Une telle sublimation ne pouvait sans doute résulter que d’une entente parfaite au sein d’un collectif soudé et cohérent, au fort tempérament musical. A Raphaël Imbert et André Rossi se sont ainsi joints le Quatuor Manfred, le percussionniste Jean-Luc Di Fraya, le contrebassiste Michel Péres et le contre ténor Gérard Lesne, soit un ensemble de musiciens tout entier porté vers un absolu auquel naguère aspiraient Bach et Coltrane. Moins messe empesée pour fidèles convertis, donnée en l’honneur de deux divinités intouchables, que quête mystique et poétique à l’usage de tous les mélomanes, Bach Coltrane s’adresse autant à l’esprit qu’au corps, joue autant du sens que des sens. Plus qu’un pont entre deux auteurs majeurs, l’album procède d’une série de glissements, d’incessants allers retours, d’effets de fondu et de recouvrement d’une oeuvre sur l’autre. On remarquera d’ailleurs que la place accordée à Bach est nettement supérieure à celle dévolue à Coltrane (un rapport de deux tiers/un tiers environ), mais de cette inégalité ne résulte pas un projet bancal pour autant. Sans être nettement délimités, les univers classique et jazz dialoguent sans rupture de continuité, à l’image de “L’Art de la Fugue” sur lequel Raphaël Imbert improvise en contrepoint. De même l’étonnante version en quatre mouvements de “Crescent” : d’abord introduite comme un prolongement direct de “L’Art de la Fugue” (le solo de contrebasse prend le relais du quatuor à cordes, partie I), pour ensuite se poursuivre par une embardée free de haute tenue (II), avant de retomber en pluie percussive (III) et de s’évanouir avec délicatesse entre les cordes (IV), elle participe d’un échange de point de vue subtil où travail d’écriture et improvisation se mêlent avec une maestria rare.

### DONNÉES BRUTES
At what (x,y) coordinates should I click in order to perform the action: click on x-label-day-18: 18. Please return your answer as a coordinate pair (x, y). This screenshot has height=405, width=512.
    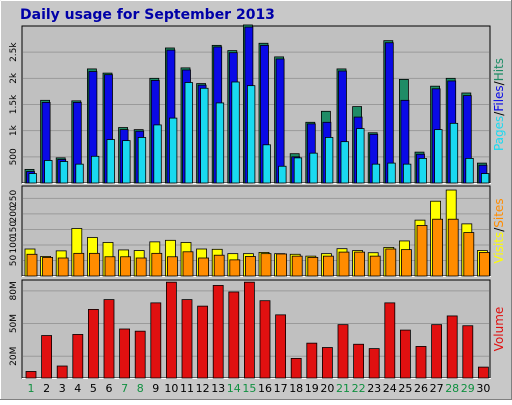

### CONSIGNE 1
D'après l'extrait sur l'album Bach Coltrane, quelle part approximative de l'album est consacrée à Bach ?
### CONSIGNE 2
Poursuivez l'extrait consacré à l'album Bach Coltrane à partir de sa dernière phrase.

### RÉSULTAT ATTENDU 1
Environ deux tiers, contre un tiers pour Coltrane.

### RÉSULTAT ATTENDU 2
On connaît la rigueur mathématique des compositions de Bach, l’implacable logique interne qui les gouverne. Une logique rigide dont le compositeur allemand a fait un usage musical libératoire, affolant en dernière instance le solide dispositif sur lequel elle repose. Au final, la musique et la puissance du Son triomphent du savant calcul, tout comme chez Coltrane les heures passées à rechercher la note ultime conduiront à un jeu sans notes, pure exaltation de l’être, appel mystique de la jubilation. C’est à une telle saisie vibrante de la Matière qu’invite le Raphael Imbert Project. Partir de la surface, du connu, du monumental, et surmonter les contradictions, opérer des transactions intimes, faire vaciller une architecture à la fois parfaitement ordonnée et ouverte à d’autres possibles, à l’avènement d’un nouveau monde. En somme, tout le contraire du décalque ou du panégyrique, fût-il brillant. Raphaël Imbert n’a que faire de jouer ou pas comme John Coltrane, que son disque sonne trop classique ou pas assez jazz. Là n’est pas son projet. Transporter l’âme (des compositeurs, de l’auditeur), entrecroiser les oeuvres pour en souligner les parentés musicales et entretenir une relation spirituelle avec elles afin de s’interroger sur soi, sur son propre son, en revanche, semble l’avoir davantage passionné. La présence bouleversante de Gérard Lesne sur la “Cantate BWV 170” de Bach, qui s’achève sur une intervention discrète de Imbert à la clarinette basse, suivie aussitôt d’une improvisation au saxophone ténor intitulée “The Father, the Son and the Holly Ghost”, suggère ainsi une filiation emblématique, celle d’une voix ayant engendré un souffle. D’un corps devenu instrument.